== Trecho da fonte ==
Pensata

Vaguinaldo Marinheiro

02/12/2001

Preconceito e restrições à liberdade renascem com o medo

O medo faz algumas pessoas jogarem fora conceitos humanitários e permitirem que preconceitos aflorem. É isso que explica o apoio dos norte-americanos a algumas medidas do governo e também o crescimento da direita na Europa.

No caso dos Estados Unidos, país que sempre se vangloriou de seus conceitos de liberdade, o medo pós-atentados terroristas fez a maioria da população apoiar principalmente medidas de restrição da liberdade de estrangeiros. Se for árabe ou muçulmano então... Vale tudo, deter sem qualquer prova; escolher pessoas para interrogar baseado apenas na origem étnica; grampear conversas entre acusados e advogados e adotar julgamentos em tribunais de exceção. Pesquisas dos jornais 'Washington Post' e 'USA Today' mostraram durante a semana que os americanos aprovam tudo isso.

O argumento é que esses estrangeiros podem ser terroristas em potencial e atentar contra a segurança dos americanos. Entre o medo e o fim da liberdade, dos outros, optam pelo segundo sem pestanejar.

Já na Europa, a social-democracia dinamarquesa foi obrigada a deixar o poder, após 80 anos, e será substituída por uma coalizão conservadora que prega, entre outras coisas, a limitação da entrada de imigrantes. Vale lembrar que essa foi a primeira eleição no continente desde os atentados de 11 de setembro.

Nesse caso foi o medo dos "perigosos refugiados", que devem ser proibidos de viver entre os verdadeiros dinamarqueses, a razão pelo voto à direita.

E isso não se resume à Dinamarca. Na Alemanha, na Áustria, na França, os partidos de direita (aqueles que pregam o fechamento do continente para a entrada de qualquer imigrante) estão rindo à toa ao ver suas idéias sendo encampadas por uma parte maior da população.
===
Tarefas ▸
1) Reproduza sem nenhuma alteração a parte da coluna sobre o medo e o preconceito que começa nas palavras "E isso não se" e termina depois de "maior da população.".
2) Indique se cada afirmação concorda com a coluna sobre o medo e o preconceito, respondendo sim ou não e citando literalmente as palavras decisivas.
(a) A social-democracia dinamarquesa deixou o poder depois de 80 anos.
(b) As pesquisas mencionadas foram feitas pelo jornal 'New York Times'.
(c) A eleição na Dinamarca foi a primeira no continente desde os atentados de 11 de setembro.
3) Responda com base na coluna sobre o medo e o preconceito:
(a) Qual é a data da coluna?
(b) Entre outras coisas, o que prega a coalizão conservadora que substituirá a social-democracia dinamarquesa?
(c) Além da Dinamarca, quais países são citados onde os partidos de direita estão rindo à toa?
Baseie-se somente na coluna sobre o medo e o preconceito.
== Trecho dos dados ==
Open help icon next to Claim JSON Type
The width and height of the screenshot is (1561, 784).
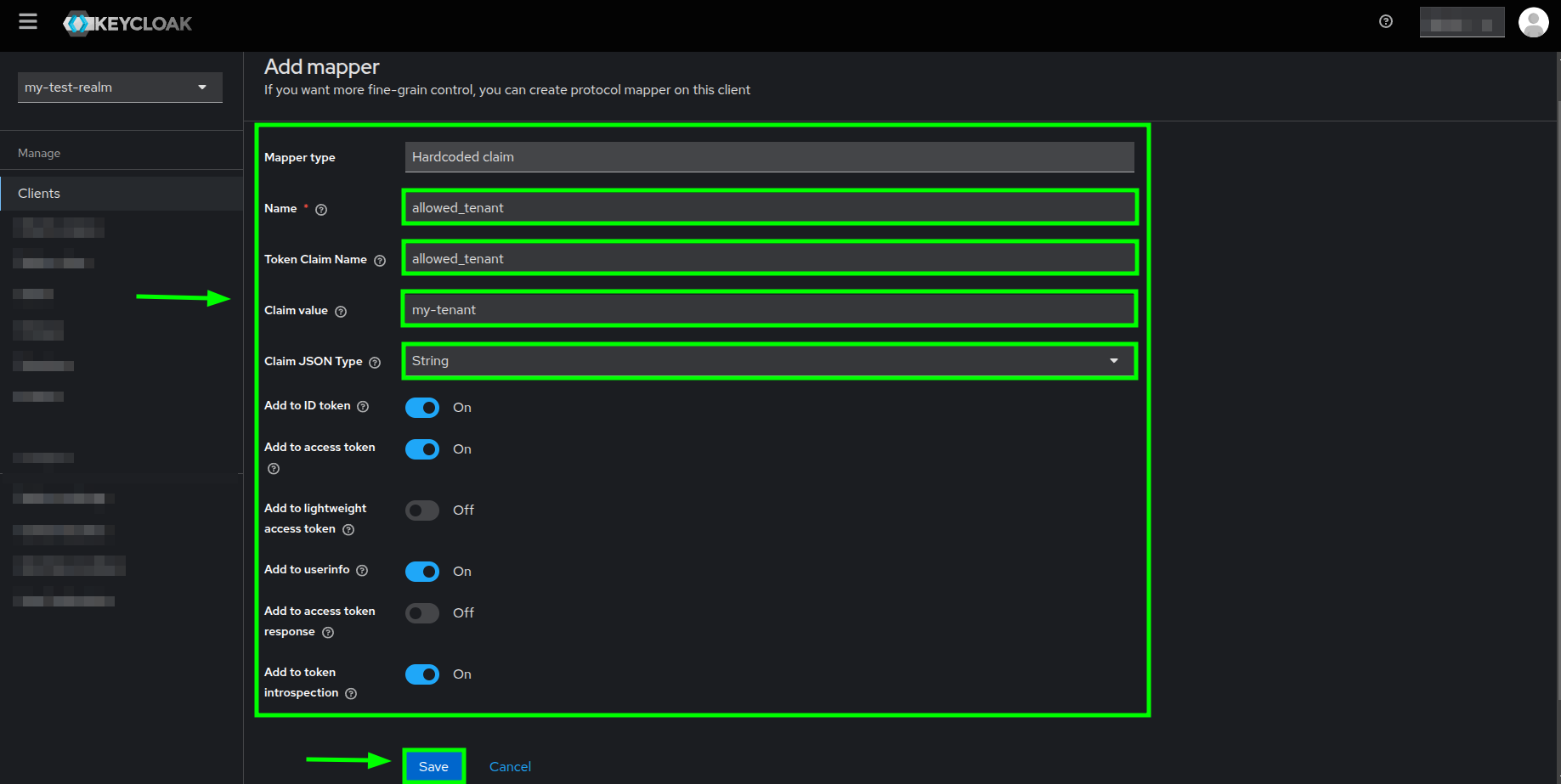375,362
===
Respostas esperadas ▸
1)
E isso não se resume à Dinamarca. Na Alemanha, na Áustria, na França, os partidos de direita (aqueles que pregam o fechamento do continente para a entrada de qualquer imigrante) estão rindo à toa ao ver suas idéias sendo encampadas por uma parte maior da população.

2)
(a) Sim: "a social-democracia dinamarquesa foi obrigada a deixar o poder, após 80 anos"
(b) Não: "Pesquisas dos jornais 'Washington Post' e 'USA Today'"
(c) Sim: "essa foi a primeira eleição no continente desde os atentados de 11 de setembro"

3)
(a) 02/12/2001
(b) A limitação da entrada de imigrantes.
(c) Alemanha, Áustria e França.